Enforce pre-defined validation constraints¶
In a previous guide, you defined validation constraints ad-hoc when initializing Curator
objects.
Often, you want to enforce a pre-defined set of validation constraints, like, e.g., the CELLxGENE curator (Curate AnnData based on the CELLxGENE schema).
This guide shows how to subclass Curator
to enforce pre-defined constraints.
Define a custom curator¶
Consider the example of electronic health records (EHR). We want to ensure that
every record has the fields
disease
,phenotype
,developmental_stage
, andage
values for these fields map against specific versions of pre-defined ontologies
The following implementation achieves the goal by subclassing DataFrameCurator
.
import bionty as bt
import pandas as pd
from lamindb.core import DataFrameCurator, Record, logger
from lamindb.core.types import UPathStr, FieldAttr
__version__ = "0.1.0"
# Curate these columns against the specified fields
DEFAULT_CATEGORICALS = {
"disease": bt.Disease.name,
"phenotype": bt.Phenotype.name,
"developmental_stage": bt.DevelopmentalStage.name,
}
# If columns or values are missing, we substitute with these defaults
DEFAULT_VALUES = {
"disease": "normal",
"development_stage": "unknown",
"phenotype": "unknown",
}
# Map values onto the following ontology versions
DEFAULT_SOURCES = {
"disease": bt.Source.get(
entity="bionty.Disease", name="mondo", version="2023-04-04"
),
"developmental_stage": bt.Source.get(
entity="bionty.DevelopmentalStage", name="hsapdv", version="2020-03-10"
),
"phenotype": bt.Source.get(
entity="bionty.Phenotype", name="hp", version="2023-06-17", organism="human"
),
}
class EHRCurator(DataFrameCurator):
"""Custom curation flow for electronic health record data."""
def __init__(
self,
data: pd.DataFrame | UPathStr,
categoricals: dict[str, FieldAttr] = DEFAULT_CATEGORICALS,
*,
defaults: dict[str, str] = None,
sources: dict[str, Record] = DEFAULT_SOURCES,
organism="human",
):
self.data = data
if defaults:
for col, default in defaults.items():
if col not in self.data.columns:
self.data[col] = default
else:
self.data[col].fillna(default, inplace=True)
super().__init__(
df=self.data, categoricals=categoricals, sources=sources, organism=organism
)
def validate(self, organism: str | None = None) -> bool:
"""Validates the internal EHR standard."""

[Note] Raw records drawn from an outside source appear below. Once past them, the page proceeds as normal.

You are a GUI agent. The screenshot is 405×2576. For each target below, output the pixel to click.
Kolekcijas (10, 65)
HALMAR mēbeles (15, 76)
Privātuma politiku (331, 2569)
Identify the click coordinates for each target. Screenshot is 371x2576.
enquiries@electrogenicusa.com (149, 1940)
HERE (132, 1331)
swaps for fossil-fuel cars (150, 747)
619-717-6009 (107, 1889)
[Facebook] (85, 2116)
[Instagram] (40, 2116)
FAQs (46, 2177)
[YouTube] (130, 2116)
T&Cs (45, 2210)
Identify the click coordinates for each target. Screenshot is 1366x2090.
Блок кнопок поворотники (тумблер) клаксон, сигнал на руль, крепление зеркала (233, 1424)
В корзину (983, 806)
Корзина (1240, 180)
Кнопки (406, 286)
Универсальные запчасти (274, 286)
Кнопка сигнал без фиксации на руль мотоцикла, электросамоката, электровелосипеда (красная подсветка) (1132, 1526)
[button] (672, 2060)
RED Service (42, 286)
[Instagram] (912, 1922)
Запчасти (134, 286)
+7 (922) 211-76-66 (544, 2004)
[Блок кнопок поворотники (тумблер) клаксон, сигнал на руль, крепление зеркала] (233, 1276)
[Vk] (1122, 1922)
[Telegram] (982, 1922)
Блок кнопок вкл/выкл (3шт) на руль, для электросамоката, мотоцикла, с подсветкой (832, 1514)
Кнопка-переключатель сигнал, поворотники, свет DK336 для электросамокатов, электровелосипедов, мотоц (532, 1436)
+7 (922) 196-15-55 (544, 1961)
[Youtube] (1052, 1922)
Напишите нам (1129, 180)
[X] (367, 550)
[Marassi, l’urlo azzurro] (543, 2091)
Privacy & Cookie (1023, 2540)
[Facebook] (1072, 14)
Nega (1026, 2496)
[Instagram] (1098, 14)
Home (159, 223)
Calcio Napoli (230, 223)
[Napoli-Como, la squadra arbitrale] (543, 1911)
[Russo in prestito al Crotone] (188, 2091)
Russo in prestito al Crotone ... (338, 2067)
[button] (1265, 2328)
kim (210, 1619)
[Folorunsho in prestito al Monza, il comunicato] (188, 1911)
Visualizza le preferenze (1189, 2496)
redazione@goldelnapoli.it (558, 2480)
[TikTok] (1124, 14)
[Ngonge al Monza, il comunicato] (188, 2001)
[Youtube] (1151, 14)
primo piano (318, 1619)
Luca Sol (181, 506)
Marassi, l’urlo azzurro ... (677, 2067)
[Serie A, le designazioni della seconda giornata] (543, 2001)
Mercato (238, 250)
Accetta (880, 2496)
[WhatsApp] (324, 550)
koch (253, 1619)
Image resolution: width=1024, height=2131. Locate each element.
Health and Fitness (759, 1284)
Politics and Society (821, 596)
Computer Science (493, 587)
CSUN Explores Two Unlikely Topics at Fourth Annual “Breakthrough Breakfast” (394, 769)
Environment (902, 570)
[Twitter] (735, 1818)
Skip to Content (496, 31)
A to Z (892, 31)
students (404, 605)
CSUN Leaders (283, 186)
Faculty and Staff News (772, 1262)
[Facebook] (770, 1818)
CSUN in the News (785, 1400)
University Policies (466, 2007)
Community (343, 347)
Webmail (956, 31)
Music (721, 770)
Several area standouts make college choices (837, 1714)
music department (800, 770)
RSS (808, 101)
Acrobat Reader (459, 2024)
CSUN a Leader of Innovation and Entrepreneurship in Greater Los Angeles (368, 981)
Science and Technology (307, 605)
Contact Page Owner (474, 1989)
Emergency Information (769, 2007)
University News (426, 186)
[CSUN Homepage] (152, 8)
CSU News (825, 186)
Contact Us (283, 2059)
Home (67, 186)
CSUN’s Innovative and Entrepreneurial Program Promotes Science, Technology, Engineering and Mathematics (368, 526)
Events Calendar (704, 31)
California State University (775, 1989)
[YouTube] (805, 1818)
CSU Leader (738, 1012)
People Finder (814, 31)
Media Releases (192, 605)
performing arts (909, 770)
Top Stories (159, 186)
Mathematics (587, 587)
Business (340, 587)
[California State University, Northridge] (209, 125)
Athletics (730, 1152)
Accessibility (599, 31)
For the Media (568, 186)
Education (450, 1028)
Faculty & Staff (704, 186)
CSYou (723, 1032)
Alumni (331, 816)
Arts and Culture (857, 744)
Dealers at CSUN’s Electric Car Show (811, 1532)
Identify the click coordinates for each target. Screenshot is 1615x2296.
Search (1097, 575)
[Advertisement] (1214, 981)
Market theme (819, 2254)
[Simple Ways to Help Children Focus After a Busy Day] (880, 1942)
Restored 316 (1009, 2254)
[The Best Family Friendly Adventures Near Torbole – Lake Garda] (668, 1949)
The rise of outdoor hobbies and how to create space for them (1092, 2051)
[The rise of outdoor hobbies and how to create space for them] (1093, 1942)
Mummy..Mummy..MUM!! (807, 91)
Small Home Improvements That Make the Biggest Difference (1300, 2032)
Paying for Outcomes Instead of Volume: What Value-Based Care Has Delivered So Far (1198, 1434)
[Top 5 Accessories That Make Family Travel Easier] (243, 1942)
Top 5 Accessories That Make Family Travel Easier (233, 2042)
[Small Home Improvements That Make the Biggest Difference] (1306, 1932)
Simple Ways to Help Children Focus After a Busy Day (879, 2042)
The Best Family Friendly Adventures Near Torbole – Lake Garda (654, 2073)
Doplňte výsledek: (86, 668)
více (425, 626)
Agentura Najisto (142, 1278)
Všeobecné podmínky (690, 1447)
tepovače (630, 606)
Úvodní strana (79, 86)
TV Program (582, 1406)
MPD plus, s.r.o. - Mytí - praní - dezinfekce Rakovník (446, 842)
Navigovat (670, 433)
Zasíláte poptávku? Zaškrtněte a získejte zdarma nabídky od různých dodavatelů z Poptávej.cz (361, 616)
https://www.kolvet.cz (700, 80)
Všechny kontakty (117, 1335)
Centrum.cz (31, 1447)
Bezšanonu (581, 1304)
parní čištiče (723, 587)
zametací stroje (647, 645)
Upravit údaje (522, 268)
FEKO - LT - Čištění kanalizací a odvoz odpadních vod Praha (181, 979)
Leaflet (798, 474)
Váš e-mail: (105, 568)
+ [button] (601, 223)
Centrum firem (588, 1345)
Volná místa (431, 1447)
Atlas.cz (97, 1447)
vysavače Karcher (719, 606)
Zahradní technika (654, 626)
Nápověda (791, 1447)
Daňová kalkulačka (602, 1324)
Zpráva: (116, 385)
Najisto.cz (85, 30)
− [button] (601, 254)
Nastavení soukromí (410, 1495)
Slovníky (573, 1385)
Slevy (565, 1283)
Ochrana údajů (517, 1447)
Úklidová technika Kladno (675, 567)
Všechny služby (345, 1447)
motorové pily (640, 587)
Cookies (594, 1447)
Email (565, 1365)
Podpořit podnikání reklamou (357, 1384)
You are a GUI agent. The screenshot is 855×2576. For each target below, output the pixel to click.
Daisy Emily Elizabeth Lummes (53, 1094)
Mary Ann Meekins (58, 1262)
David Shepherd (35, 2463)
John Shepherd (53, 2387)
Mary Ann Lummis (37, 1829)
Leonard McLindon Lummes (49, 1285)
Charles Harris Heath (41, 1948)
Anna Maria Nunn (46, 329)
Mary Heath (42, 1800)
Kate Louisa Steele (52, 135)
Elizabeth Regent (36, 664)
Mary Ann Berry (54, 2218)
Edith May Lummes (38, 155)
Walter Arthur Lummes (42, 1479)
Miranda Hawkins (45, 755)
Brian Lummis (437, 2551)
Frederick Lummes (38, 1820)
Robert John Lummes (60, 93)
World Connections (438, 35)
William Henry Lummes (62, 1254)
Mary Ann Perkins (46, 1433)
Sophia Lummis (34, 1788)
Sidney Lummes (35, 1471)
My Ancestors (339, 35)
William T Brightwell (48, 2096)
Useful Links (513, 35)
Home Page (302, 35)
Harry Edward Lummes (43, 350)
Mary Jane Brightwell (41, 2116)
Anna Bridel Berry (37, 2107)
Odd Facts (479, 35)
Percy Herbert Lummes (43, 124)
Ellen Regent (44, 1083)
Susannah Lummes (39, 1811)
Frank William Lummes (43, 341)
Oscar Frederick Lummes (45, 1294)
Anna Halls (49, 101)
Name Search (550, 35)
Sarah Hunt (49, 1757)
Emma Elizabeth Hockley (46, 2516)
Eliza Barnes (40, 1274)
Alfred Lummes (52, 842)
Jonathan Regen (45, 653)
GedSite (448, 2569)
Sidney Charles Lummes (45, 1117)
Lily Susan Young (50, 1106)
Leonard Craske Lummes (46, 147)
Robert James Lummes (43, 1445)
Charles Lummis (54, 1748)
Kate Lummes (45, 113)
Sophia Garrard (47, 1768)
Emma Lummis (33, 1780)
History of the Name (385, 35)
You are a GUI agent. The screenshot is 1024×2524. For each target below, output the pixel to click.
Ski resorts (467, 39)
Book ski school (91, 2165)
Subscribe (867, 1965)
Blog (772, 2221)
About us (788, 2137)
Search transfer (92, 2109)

missing_columns = {"disease", "phenotype", "developmental_stage", "age"} - set(
self.data.columns
)
if missing_columns:
logger.error(
f"Columns {', '.join(map(repr, missing_columns))} are missing but required."
)
return False
return DataFrameCurator.validate(self, organism)
Use the custom curator¶
!lamin init --storage ./subclass-curator --schema bionty
→ connected lamindb: testuser1/subclass-curator
import lamindb as ln
import bionty as bt
import pandas as pd
from ehrcurator import EHRCurator
ln.track("2XEr2IA4n1w40000")
→ connected lamindb: testuser1/subclass-curator
→ notebook imports: bionty==0.52.0 ehrcurator lamindb==0.76.14 pandas==2.2.3
→ created Transform('2XEr2IA4'), started new Run('TmYZQ4V4') at 2024-10-21 07:29:35 UTC
# create example DataFrame that has all mandatory columns but one ('patient_age') is wrongly named
data = {
'disease': ['Alzheimer disease', 'Diabetes mellitus', 'Breast cancer', 'Hypertension', 'Asthma'],
'phenotype': ['Cognitive decline', 'Hyperglycemia', 'Tumor growth', 'Increased blood pressure', 'Airway inflammation'],
'developmental_stage': ['Adult', 'Adult', 'Adult', 'Adult', 'Child'],
'patient_age': [70, 55, 60, 65, 12],
}
df = pd.DataFrame(data)
df
Show code cell output
disease | phenotype | developmental_stage | patient_age | |
---|---|---|---|---|
0 | Alzheimer disease | Cognitive decline | Adult | 70 |
1 | Diabetes mellitus | Hyperglycemia | Adult | 55 |
2 | Breast cancer | Tumor growth | Adult | 60 |
3 | Hypertension | Increased blood pressure | Adult | 65 |
4 | Asthma | Airway inflammation | Child | 12 |
ehrcurator = EHRCurator(df)
ehrcurator.validate()
Show code cell output
✓ added 3 records with Feature.name for columns: 'disease', 'phenotype', 'developmental_stage'
✗ Columns 'age' are missing but required.
False
# Fix the name of wrongly spelled column
df.columns = df.columns.str.replace("patient_age", "age")
ehrcurator.validate()
Show code cell output
• saving validated records of 'disease'
✓ added 4 records from public with Disease.name for disease: 'Alzheimer disease', 'diabetes mellitus', 'breast cancer', 'asthma'
• saving validated records of 'phenotype'
✓ added 3 records from public with Phenotype.name for phenotype: 'Mental deterioration', 'Hyperglycemia', 'Increased blood pressure'
• saving validated records of 'developmental_stage'
• mapping disease on Disease.name
! 1 terms is not validated: 'Hypertension'
→ fix typos, remove non-existent values, or save terms via .add_new_from('disease')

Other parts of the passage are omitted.